• Document extract:
↓
Two-thirds of hospitals and health systems have deployed remote patient monitoring (RPM) solutions in their organizations, according to research from Menlo Park, Calif.-based Spyglass Consulting Group.
The RPM solutions were used to manage value‐based risk associated with supporting large patient populations with complex chronic conditions including congestive heart failure, COPD, diabetes, and hypertension. When used within the context of a disease management and/or care coordination program, RPM can help provider organizations improve care quality and outcomes, controlling healthcare costs and utilization, and increasing patient satisfaction, according to the consulting group.
For the survey, telephone interviews with provider organizations across the country were conducted in May 2015 to identify the needs and requirements for remote patient monitoring.
The survey found that 84 percent of providers surveyed who had deployed RPM were using mobile devices, primarily tablets, to support chronically ill patients recently discharged from the hospital, according to research.
↑
Items from a data source:
↓
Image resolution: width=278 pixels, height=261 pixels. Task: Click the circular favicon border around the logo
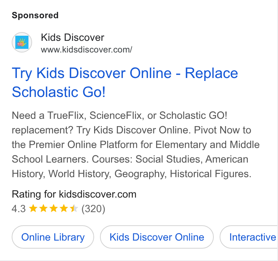(x=22, y=42)
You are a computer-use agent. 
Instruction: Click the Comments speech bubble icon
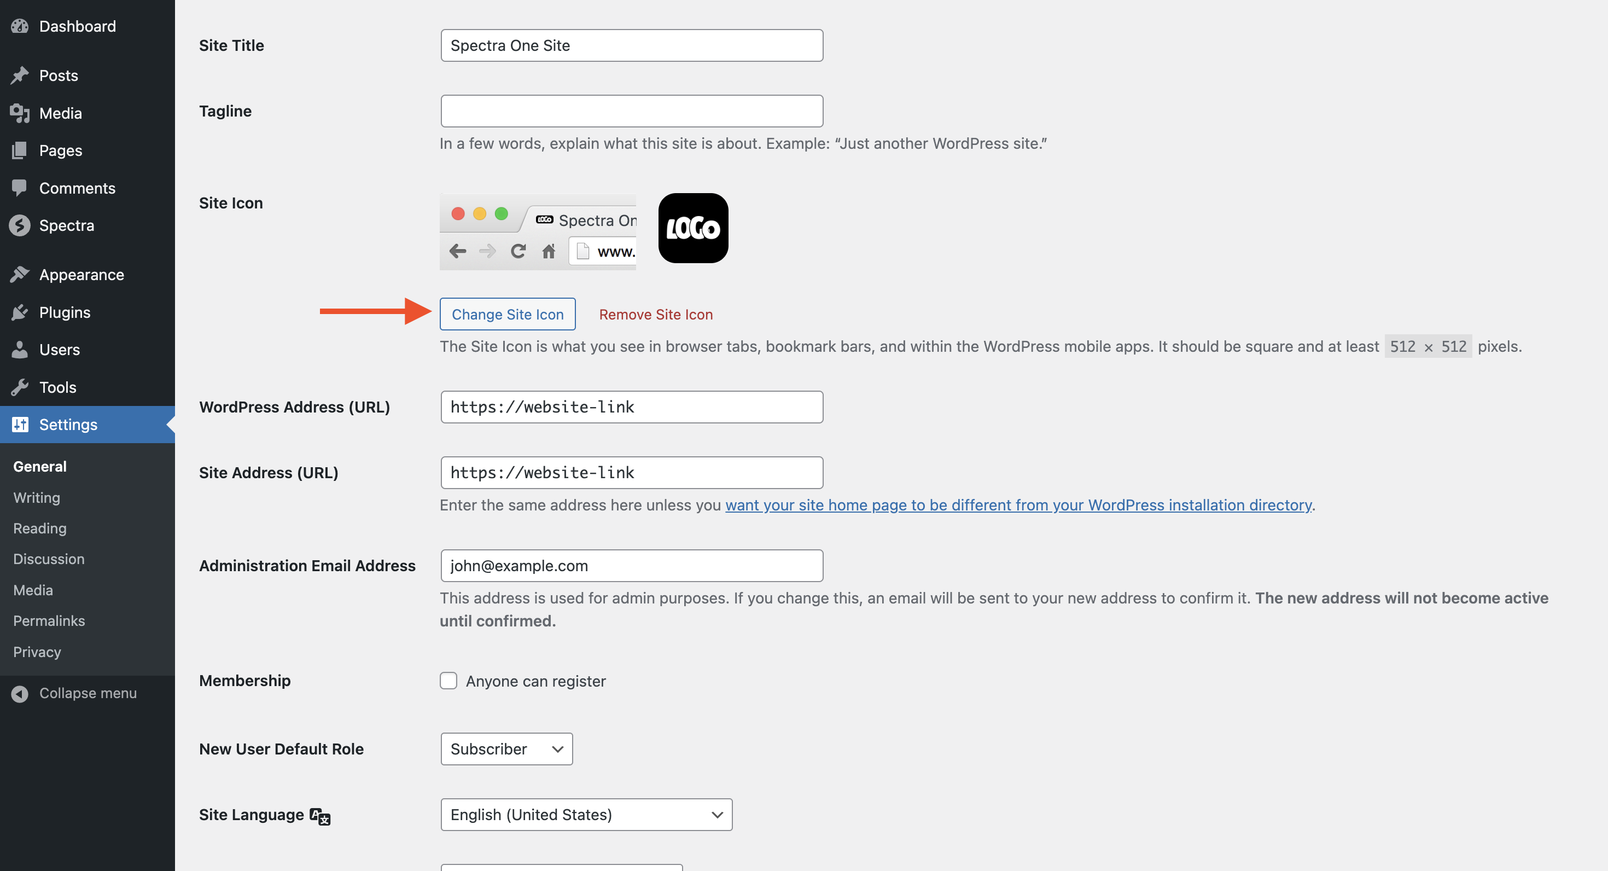pyautogui.click(x=20, y=188)
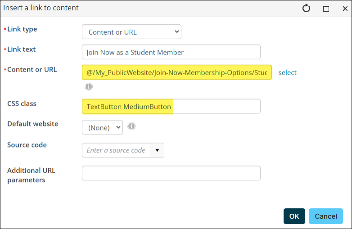
Task: Click the 'Default website' field label
Action: click(32, 124)
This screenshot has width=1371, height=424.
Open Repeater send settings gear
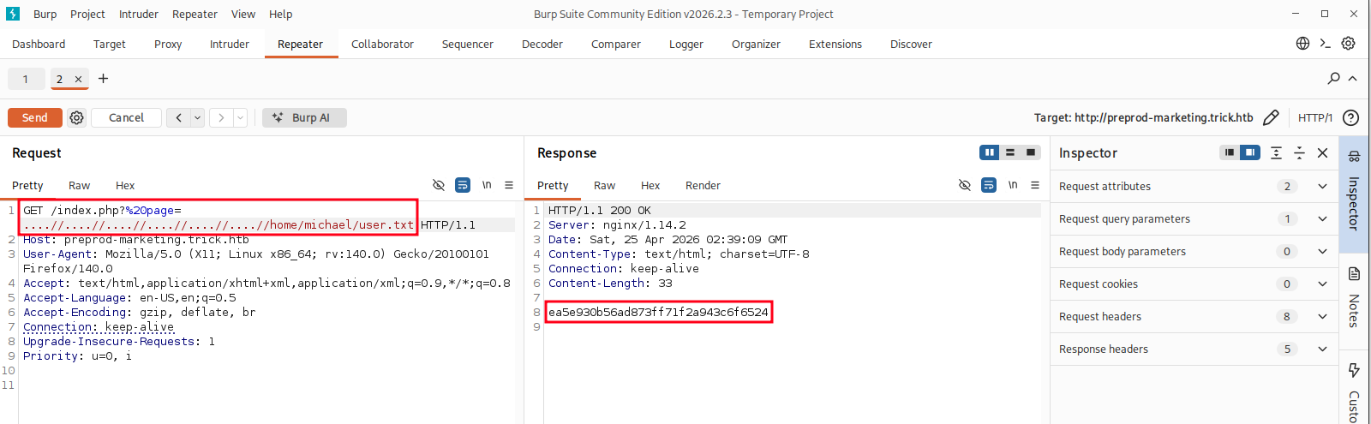(x=77, y=118)
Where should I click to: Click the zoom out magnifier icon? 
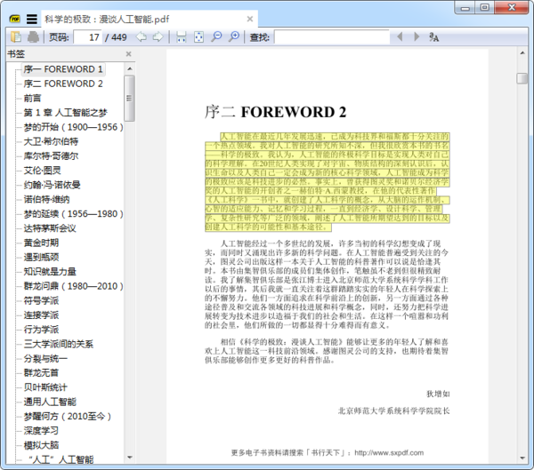pyautogui.click(x=216, y=36)
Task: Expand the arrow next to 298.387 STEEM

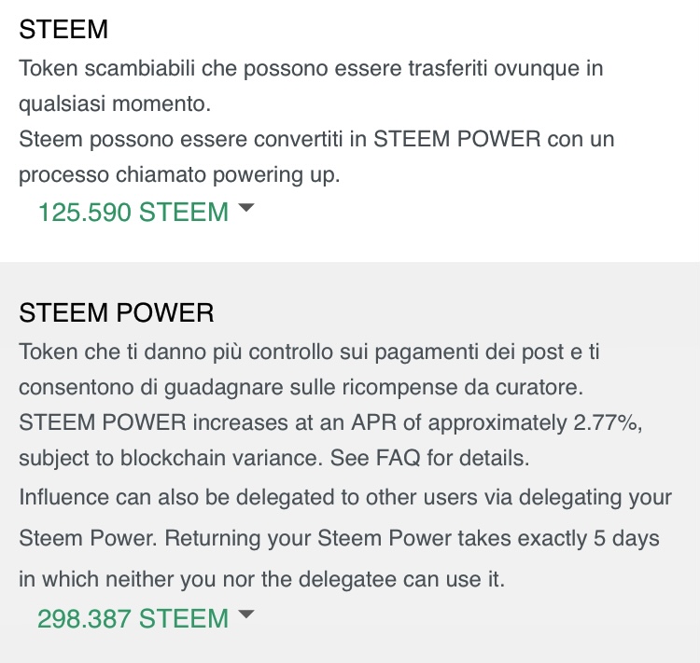Action: point(246,615)
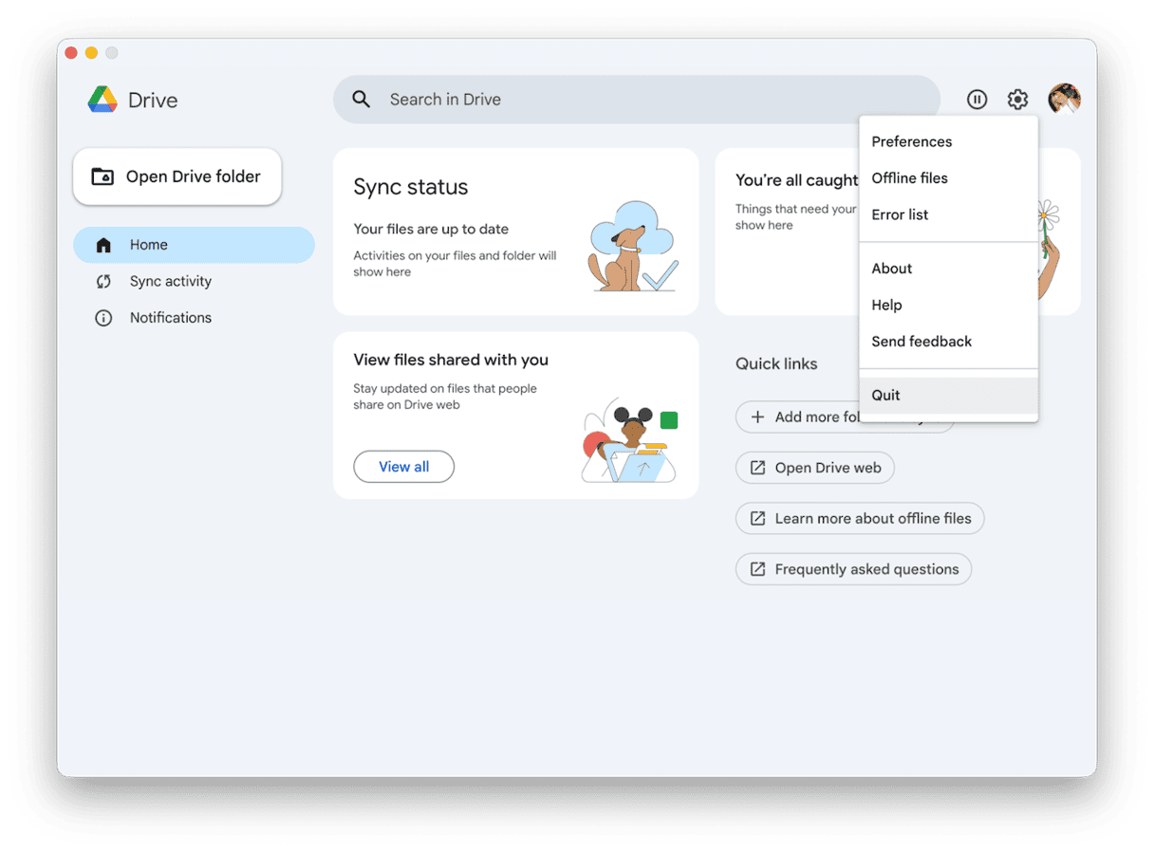The width and height of the screenshot is (1154, 852).
Task: Click the settings gear icon
Action: (x=1017, y=100)
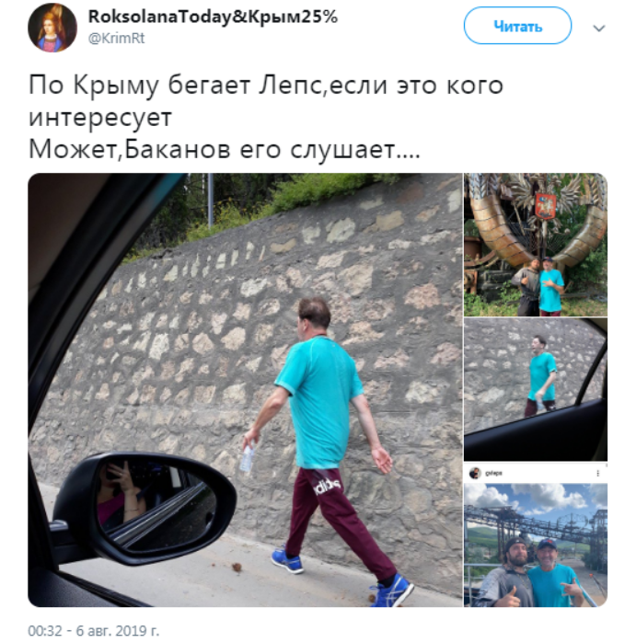Open middle thumbnail showing man through car window
The width and height of the screenshot is (625, 643).
click(x=536, y=390)
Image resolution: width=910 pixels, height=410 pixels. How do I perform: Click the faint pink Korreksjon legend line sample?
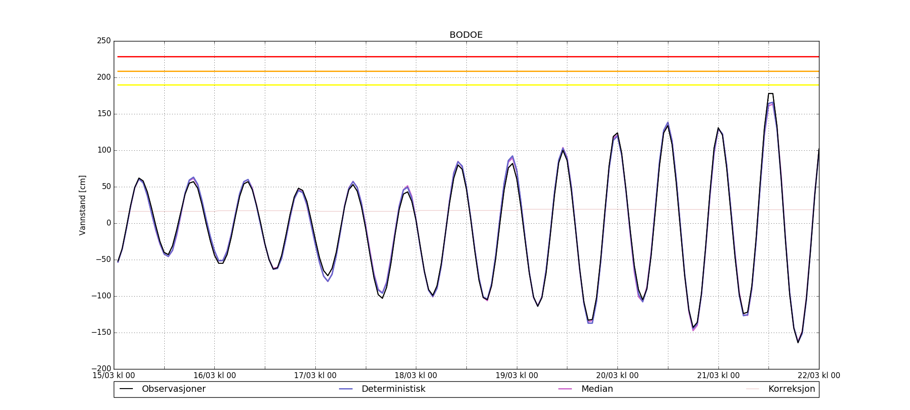pyautogui.click(x=753, y=389)
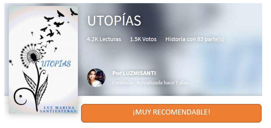Click the dandelion flower head on cover
Image resolution: width=271 pixels, height=128 pixels.
[x=31, y=55]
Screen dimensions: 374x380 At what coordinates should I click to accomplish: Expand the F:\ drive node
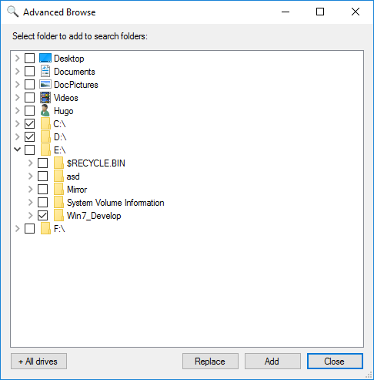coord(17,228)
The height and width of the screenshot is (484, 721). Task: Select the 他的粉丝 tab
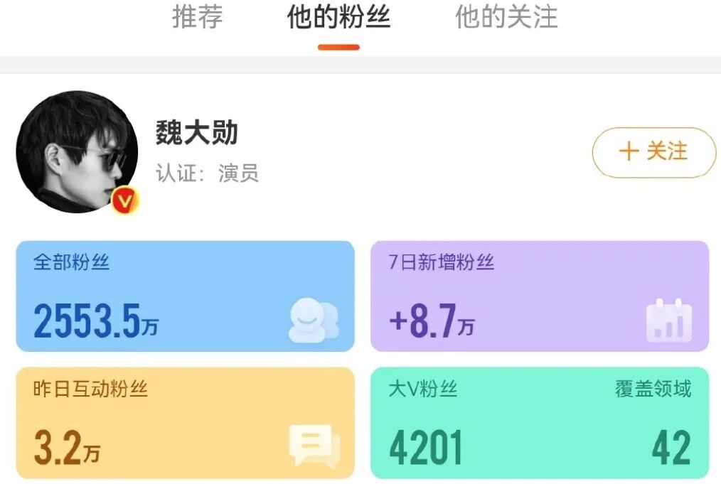pyautogui.click(x=338, y=17)
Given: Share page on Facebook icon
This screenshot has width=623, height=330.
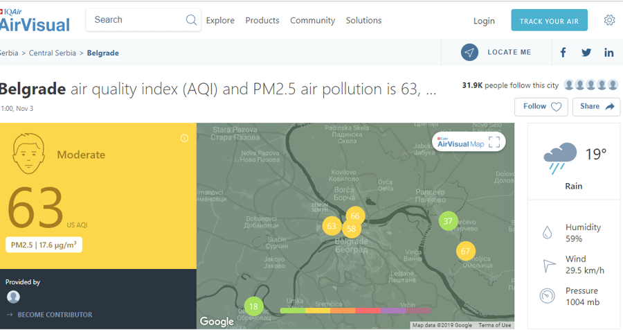Looking at the screenshot, I should (x=563, y=53).
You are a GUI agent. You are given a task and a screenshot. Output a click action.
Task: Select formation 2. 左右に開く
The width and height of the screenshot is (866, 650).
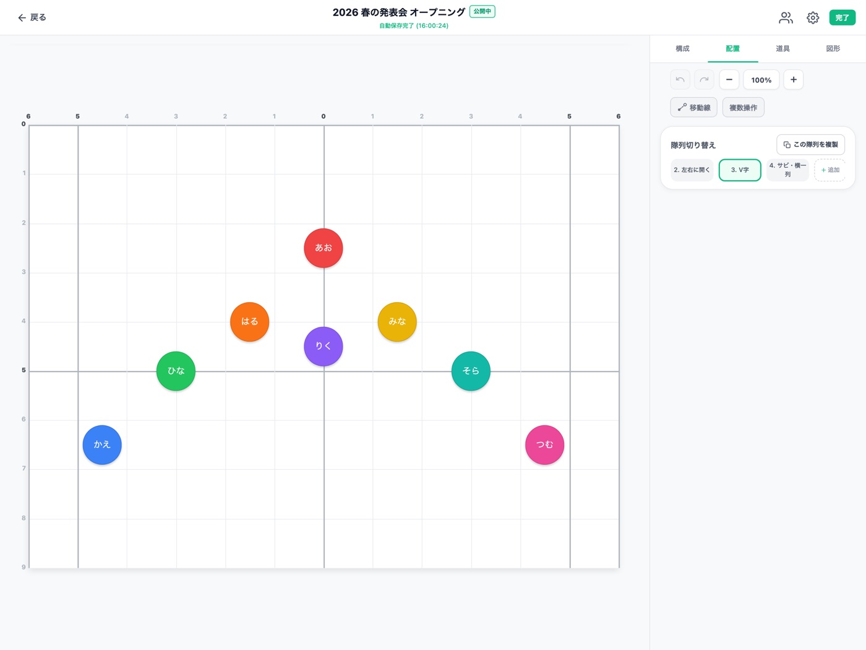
↑
• Apply what you read:
1 > Using the remote patient monitoring text, state why hospitals and health systems used RPM solutions.
2 > Answer these questions from the remote patient monitoring text:
(a) What share of hospitals and health systems have deployed RPM solutions?
(b) In what month and year were the telephone interviews conducted?
(c) What percentage of surveyed providers who had deployed RPM were using mobile devices?
None of the items are needed for this work.

• Answers provided:
1 > They used RPM solutions to manage value-based risk associated with supporting large patient populations with complex chronic conditions, including congestive heart failure, COPD, diabetes, and hypertension.

2 >
(a) Two-thirds.
(b) May 2015.
(c) 84 percent.